L to R: Costumes from Val Caniparoli’s Lambarena, Helgi Tomasson’s Haffner Symphony, Annabelle Lopez-Ochoa’s Guernica, and Edwaard Liang’s Symphonic Dances are on display in ‘SF Ballet at 90’ // Photographs courtesy SFO Museum

SFO Museum Creates Compelling Costume Exhibit for SF Ballet

SFO Museum at the San Francisco International Airport recently unveiled San Francisco Ballet at 90, a new exhibition located in the International Terminal featuring costumes from the past 30 years of SF Ballet’s 90-year history. SF Ballet, the oldest professional ballet company in the United States, has balanced the commissioning of new works with classics of ballet repertory since its founding in 1933.

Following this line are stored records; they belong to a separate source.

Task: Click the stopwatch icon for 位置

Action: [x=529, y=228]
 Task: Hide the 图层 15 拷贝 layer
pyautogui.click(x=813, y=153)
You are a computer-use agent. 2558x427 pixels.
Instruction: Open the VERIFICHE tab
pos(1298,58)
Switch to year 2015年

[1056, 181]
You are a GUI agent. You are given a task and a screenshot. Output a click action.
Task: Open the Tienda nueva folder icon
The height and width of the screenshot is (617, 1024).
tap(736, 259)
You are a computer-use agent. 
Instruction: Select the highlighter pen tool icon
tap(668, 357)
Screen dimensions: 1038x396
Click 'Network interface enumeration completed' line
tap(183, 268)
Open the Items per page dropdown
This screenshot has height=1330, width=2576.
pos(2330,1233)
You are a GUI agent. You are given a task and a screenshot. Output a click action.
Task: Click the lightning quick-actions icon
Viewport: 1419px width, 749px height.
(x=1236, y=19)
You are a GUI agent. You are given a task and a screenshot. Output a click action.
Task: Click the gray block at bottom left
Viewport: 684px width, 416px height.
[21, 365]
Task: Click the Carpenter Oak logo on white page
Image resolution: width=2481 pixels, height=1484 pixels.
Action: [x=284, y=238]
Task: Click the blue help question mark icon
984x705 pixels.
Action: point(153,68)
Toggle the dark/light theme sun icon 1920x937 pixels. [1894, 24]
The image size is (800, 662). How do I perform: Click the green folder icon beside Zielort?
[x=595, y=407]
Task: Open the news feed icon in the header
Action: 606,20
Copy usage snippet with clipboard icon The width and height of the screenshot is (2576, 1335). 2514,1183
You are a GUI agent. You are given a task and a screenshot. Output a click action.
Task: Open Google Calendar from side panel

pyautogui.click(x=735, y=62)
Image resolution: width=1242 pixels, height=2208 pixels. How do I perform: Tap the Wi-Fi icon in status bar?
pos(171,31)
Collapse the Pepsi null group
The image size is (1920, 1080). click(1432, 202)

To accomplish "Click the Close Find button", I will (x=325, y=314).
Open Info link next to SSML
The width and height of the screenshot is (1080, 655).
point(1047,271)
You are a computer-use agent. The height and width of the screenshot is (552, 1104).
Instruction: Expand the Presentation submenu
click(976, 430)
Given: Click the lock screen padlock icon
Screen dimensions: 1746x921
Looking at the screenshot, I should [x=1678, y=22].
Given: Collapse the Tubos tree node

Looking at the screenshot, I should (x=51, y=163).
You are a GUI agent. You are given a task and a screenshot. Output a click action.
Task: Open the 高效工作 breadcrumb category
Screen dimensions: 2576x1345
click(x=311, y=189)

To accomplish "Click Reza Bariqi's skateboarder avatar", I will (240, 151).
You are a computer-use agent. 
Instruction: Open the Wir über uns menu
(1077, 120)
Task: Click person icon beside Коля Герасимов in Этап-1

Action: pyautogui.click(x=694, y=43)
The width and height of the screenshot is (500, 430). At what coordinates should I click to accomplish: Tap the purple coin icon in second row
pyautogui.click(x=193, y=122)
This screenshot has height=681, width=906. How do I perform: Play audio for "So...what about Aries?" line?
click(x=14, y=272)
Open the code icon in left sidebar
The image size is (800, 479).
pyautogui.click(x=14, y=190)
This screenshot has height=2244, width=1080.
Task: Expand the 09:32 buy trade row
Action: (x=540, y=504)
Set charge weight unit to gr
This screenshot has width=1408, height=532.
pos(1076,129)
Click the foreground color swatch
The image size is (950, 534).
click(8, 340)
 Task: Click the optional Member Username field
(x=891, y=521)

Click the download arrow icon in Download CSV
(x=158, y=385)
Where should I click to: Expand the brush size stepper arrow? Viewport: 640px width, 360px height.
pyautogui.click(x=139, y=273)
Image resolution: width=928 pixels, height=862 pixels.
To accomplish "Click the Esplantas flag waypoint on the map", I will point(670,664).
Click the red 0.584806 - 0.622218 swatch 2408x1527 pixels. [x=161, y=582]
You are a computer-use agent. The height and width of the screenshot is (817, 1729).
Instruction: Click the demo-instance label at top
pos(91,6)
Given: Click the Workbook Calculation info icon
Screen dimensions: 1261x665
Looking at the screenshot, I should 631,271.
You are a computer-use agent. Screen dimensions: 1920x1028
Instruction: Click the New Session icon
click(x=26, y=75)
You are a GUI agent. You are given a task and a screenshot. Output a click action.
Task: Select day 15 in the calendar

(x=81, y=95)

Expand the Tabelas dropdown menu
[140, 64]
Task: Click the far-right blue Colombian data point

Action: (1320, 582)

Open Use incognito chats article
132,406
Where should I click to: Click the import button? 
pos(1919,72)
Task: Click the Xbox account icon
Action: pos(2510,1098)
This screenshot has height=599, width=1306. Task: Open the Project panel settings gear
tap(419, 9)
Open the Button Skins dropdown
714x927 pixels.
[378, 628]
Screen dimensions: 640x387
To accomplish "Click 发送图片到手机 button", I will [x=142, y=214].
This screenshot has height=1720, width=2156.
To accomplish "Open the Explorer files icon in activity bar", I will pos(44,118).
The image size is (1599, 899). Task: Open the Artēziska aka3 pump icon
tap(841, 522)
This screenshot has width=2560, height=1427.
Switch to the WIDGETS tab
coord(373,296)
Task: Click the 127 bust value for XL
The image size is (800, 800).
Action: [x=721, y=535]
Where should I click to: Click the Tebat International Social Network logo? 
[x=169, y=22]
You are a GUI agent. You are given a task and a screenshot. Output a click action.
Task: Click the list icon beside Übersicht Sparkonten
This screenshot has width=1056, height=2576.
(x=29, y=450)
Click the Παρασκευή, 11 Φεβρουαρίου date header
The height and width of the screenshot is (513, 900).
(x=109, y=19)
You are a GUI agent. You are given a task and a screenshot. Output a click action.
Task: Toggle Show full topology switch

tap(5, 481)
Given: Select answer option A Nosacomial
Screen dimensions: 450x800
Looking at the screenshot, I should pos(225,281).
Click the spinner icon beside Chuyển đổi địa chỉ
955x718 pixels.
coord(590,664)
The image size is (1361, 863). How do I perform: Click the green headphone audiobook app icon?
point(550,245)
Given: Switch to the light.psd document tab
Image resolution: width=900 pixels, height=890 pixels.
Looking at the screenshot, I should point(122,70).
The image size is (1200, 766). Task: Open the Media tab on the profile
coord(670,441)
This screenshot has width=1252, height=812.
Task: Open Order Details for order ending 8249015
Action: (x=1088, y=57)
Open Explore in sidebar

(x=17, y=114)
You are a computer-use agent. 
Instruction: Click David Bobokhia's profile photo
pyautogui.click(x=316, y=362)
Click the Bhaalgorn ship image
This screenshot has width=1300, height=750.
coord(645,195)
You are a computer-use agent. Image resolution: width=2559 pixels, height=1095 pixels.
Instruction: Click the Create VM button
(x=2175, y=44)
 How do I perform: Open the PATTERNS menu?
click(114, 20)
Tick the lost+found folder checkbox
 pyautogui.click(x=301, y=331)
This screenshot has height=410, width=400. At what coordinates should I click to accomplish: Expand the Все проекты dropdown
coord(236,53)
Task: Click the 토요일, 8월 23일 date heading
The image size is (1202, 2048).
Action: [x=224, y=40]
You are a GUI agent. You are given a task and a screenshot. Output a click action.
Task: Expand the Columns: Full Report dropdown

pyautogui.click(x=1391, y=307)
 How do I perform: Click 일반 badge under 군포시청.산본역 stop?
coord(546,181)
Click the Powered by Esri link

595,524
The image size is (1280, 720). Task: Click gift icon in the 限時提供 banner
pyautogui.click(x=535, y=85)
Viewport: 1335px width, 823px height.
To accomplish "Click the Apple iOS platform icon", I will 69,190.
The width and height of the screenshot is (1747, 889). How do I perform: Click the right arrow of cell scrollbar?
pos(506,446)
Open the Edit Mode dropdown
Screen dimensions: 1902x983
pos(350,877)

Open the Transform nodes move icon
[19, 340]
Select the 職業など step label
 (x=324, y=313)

On view until January 7, 2024, San Francisco Ballet at 90 features 18 unique costumes, particularly highlighting the new works festivals commissioned by previous artistic director Helgi Tomasson: UNited We Dance Festival (1995); Discovery Program (2000); 75th Anniversary New Works Festival (2008); and Unbound: A Festival of New Works (2018). These festivals have introduced emerging and established choreographers to San Francisco and have made SF Ballet one of the premiere centers for new ballet choreography in the United States and around the globe. Highlights from the exhibition include:

  • A hand-painted dress by Sandra Woodall for Val Caniparoli’s Lambarena (1995), which weaves African rhythms with Bach compositions and classical ballet with African dance movements.
  • Futuristic costumes designed by Marco Morante for Arthur Pita’s Björk Ballet (2018), which is set to Icelandic singer-songwriter Björk’s alternative pop music.
  • A black-and-white halter leotard with leather corset and horned headpiece designed by Mark Zappone for Annabelle Lopez Ochoa’s Guernica(2018).
  • A striking Art Deco sheath dress and coat designed by Emma Kingsbury for Danielle Rowe’s Wooden Dimes, a 1920s Art Deco dance film from 2021.
  • A teal “pancake” tutu in rich shades of blue designed by Holly Hynes for Jorma Elo’s Double Evil(2008).

A pink and gray unitard with pink tutu and cap with pom-pom by Reid Bartelme and Harriet Jung for Christopher Wheeldon’s 2022 Finale Finale, the choreographer’s tribute to departing artistic director Helgi Tomasson.